# Bridges



## tommy24a (Mar 4, 2016)

Has anyone built a bridge from scratch or online plans? I would be interested in trying my hand but would like to work off a set of plans. Would like to incorporate a rather big one in my layout. 

Sent from my LGL84VL using Tapatalk


----------



## Tom_C (Jan 8, 2016)

There's a guy here who builds bridges (at least one guy), but I forget who. Maybe look through the 'structures' forum.


----------



## gregc (Apr 25, 2015)

you might be interested in Model Railroad Bridge and Trestles


----------



## Dennis461 (Jan 5, 2018)

tommy24a said:


> Has anyone built a bridge from scratch or online plans? ...
> 
> Sent from my LGL84VL using Tapatalk


Yes.
I almost always build a 'jig' to make the repetitive bridge parts, and I also cut pine wood down to 1/4" or less for my supply. King post. Queen post, trestles, never done a polystyrene girder bridge yet. Planning a 3-track short low trestle soon.


----------



## D&J Railroad (Oct 4, 2013)

I started my bridge project about 3 years ago. Starting out with a big gap area in the benchwork I searched online the many bridges that might be worth the while for my south west setting. I came across the Diablo Canyon bridge on the BNSF mainline between Winslow and Flagstaff, AZ.
This bridge would fit the bill for what I was looking for.
I searched for comparable kits but nothing was available. I set out to build it from scratch and examined wood, brass and plastic. Plastic won out for its ease of use. The only way I could get the measurements was by estimating based on the pictures that had trains crossing the bridge. I finalized my plans then transferred them to HO scale on a large sheet of drywall.

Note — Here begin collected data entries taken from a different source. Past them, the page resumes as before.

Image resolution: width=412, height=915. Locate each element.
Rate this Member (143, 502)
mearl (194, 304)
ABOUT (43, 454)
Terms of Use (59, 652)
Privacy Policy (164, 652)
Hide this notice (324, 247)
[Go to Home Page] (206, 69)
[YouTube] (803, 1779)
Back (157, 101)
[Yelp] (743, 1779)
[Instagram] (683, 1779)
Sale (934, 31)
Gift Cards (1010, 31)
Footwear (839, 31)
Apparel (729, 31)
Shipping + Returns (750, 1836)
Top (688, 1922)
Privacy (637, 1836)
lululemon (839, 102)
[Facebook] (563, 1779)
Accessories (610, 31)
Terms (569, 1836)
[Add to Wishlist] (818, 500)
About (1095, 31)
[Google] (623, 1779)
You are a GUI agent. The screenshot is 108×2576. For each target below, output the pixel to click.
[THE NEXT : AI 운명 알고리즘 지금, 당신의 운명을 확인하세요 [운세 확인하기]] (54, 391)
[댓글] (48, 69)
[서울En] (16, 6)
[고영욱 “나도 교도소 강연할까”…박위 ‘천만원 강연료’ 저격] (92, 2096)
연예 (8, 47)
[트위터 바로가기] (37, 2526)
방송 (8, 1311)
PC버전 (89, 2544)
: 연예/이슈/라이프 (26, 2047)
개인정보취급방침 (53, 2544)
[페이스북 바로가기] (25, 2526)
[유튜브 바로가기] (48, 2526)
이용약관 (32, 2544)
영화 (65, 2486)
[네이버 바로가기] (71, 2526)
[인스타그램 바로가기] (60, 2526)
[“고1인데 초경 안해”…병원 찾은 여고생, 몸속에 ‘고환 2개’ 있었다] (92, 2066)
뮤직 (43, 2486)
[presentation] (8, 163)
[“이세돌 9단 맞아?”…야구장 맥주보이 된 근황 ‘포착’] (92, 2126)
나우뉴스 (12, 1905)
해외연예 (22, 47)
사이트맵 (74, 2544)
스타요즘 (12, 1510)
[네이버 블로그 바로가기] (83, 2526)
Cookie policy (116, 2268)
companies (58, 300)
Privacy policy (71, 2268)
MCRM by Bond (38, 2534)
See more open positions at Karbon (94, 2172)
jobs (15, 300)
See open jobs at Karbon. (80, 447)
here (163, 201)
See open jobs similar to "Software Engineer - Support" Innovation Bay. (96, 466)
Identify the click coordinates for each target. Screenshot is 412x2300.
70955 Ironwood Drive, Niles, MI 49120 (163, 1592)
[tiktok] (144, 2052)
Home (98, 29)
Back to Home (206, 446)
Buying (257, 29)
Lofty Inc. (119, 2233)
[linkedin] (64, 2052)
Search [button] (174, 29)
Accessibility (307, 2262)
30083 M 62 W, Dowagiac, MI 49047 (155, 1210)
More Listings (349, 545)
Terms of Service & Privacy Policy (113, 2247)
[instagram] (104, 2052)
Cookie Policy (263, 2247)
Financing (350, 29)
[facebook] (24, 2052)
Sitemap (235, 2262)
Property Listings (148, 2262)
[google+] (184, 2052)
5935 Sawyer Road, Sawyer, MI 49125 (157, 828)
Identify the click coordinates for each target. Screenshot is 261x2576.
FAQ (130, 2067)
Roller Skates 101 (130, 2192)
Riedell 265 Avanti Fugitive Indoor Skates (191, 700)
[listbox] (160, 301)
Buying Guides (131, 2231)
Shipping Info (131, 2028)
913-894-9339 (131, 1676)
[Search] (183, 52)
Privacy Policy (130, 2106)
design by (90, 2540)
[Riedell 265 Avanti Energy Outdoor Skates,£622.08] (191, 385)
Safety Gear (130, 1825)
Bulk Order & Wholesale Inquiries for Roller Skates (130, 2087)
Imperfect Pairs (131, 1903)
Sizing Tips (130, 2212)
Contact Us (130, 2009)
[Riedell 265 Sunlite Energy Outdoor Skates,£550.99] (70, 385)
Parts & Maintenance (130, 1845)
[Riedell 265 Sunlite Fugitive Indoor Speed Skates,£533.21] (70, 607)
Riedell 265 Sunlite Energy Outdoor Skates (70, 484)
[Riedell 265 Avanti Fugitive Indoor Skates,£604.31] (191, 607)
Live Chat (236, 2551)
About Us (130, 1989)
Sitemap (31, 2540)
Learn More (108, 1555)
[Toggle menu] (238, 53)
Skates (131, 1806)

I began ordering the plastic material for the beams, trusses and cross supports. 
I built the bridge on the line drawings of the drywall on my kitchen counter.
I just finished painting it and began building the scenery where it will stand. The bridge footers are cast from a mold I made and I'm currently working on the bearing footers.


----------



## tommy24a (Mar 4, 2016)

D&J Railroad said:


> I started my bridge project about 3 years ago. Starting out with a big gap area in the benchwork I searched online the many bridges that might be worth the while for my south west setting. I came across the Diablo Canyon bridge on the BNSF mainline between Winslow and Flagstaff, AZ.
> 
> This bridge would fit the bill for what I was looking for.
> 
> ...


Wow..amazing!

Sent from my LGL84VL using Tapatalk


----------



## Don F (Dec 5, 2015)

I built several, but mine are O gauge. I made jigs for the wood trestles, and used a lot of clamps for the soldered steel open deck girder bridge. I have several pics on pages 7 & 8 in the Need All Your Threads on How To's in the General Model Train Discussion Forum. Not sure if it would help


----------



## tommy24a (Mar 4, 2016)

Don F said:


> I built several, but mine are O gauge. I made jigs for the wood trestles, and used a lot of clamps for the soldered steel open deck girder bridge. I have several pics on pages 7 & 8 in the Need All Your Threads on How To's in the General Model Train Discussion Forum. Not sure if it would help


Thanks I'll take a look.

Sent from my LGL84VL using Tapatalk


----------



## D&J Railroad (Oct 4, 2013)

If you're looking for wood pole trestles, I built one of them too. Also a Truss bridge and some low deck girder bridges.
It's just a matter of studying the bridge type that you want to build, check the detail real close then find the material.


----------



## tommy24a (Mar 4, 2016)

D&J Railroad said:


> If you're looking for wood pole trestles, I built one of them too. Also a Truss bridge and some low deck girder bridges.
> It's just a matter of studying the bridge type that you want to build, check the detail real close then find the material.
> https://www.youtube.com/watch?v=XuYOKGOkoLk


Great info...not sure what materials to use...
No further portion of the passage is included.